▶ ЗАДАНИЯ
**1)** Переведите на английский язык предложение из текста о людологии: «Для людологии принципиально важно разделение двух понятий: 1) игра как процесс (play) – пайдийя; 2) игра как произведение (game) – людус».
**2)** Продолжите текст о людологии, дописав два-три предложения после последнего.

▶ ИСТОЧНИК

──────────────────────────────

Большой в клад в развитие game studies сделал Гонзало Фраска. Он популяризировал слово «людология» («Людология и нарратология», 1999), которое использовалось до него с 1982 г. Как считается, он сформировал новую дисциплину, изучающую игры, в частности, компьютерные. Для людологии принципиально важно разделение двух понятий: 1) игра как процесс (play) – пайдийя; 2) игра как произведение (game) – людус. Некоторые полагают, что для людологии характерно изучение именно правил, геймплея и механик компьютерных игр, что на самом деле является очень поверхностным пониманием дисциплины. Сам Фраска, будучи учеником Мюррей, никогда никакого спора людологов и нарратологов не признавал, как и в общем-то это делает любой современный исследователь компьютерных игр, – достаточно взглянуть на публикации разных лет на gamestudies.org чтобы понять, что там присутствует великое многообразие различных подходов и взглядов.

──────────────────────────────

▶ ПЕРЕЧЕНЬ ДАННЫХ
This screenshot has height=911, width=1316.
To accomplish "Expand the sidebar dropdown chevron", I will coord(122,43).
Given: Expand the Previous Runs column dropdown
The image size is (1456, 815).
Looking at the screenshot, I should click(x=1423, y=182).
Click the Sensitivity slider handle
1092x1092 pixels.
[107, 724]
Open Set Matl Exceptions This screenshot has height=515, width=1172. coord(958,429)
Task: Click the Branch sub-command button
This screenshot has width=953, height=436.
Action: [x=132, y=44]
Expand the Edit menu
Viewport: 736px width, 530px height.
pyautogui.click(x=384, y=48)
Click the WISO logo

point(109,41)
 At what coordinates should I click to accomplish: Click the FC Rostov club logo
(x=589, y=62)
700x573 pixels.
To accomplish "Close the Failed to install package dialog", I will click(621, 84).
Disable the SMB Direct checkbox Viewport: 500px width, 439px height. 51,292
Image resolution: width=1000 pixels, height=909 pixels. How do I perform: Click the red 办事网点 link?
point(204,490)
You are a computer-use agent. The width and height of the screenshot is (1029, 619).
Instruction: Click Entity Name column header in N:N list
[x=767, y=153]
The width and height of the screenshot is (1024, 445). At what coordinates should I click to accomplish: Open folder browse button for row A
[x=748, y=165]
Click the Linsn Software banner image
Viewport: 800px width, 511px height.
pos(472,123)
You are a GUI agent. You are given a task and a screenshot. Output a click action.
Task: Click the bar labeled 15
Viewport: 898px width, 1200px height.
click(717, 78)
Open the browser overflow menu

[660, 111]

──────────────────────────────

▶ ОТВЕТЫ К УПРАЖНЕНИЯМ
**1)** For ludology, the distinction between two concepts is fundamentally important: 1) the game as a process (play), or paidia; 2) the game as a work (game), or ludus.

**2)**
Развитие спора людологов и нарратологов продолжил Йеспер Юул, именно он указал на три основные причины, почему видеоигры не должны рассматриваться как нарративные объекты: 1) игры не являются частью нарративной медиа-экологии, сформированной фильмами, романами и театром; 2) время в играх работает не так, как в нарративе; 3) отношения между читателем / зрителем и миром истории отличается от отношений игрока и игрового мира.

После спора людологов и нарратологов Планеллс де ла Маза переходит к пересказу концепций ученых, занимающих нейтральную позицию между первым и вторым методами. Здесь автор приводит основные тезисы Генри Дженкинса о нарративах в играх: 1) ненарративные игры возможны, потому что не все игры рассказывают истории; 2) некоторые игры действительно исходят из нарративных практик (чтобы понять эстетику геймдизайна или современной игровой культуры, необходимо определенное представление о нарративе); 3) нарративный потенциал игры не должен быть связан с важностью самой нарратологии по сравнению со всем другими видами анализа; 4) игровой опыт никогда не может быть редуцирован до опыта истории; 5) если некоторые игры и рассказывают истории, то они делают это не так, как это происходит в остальных медиа.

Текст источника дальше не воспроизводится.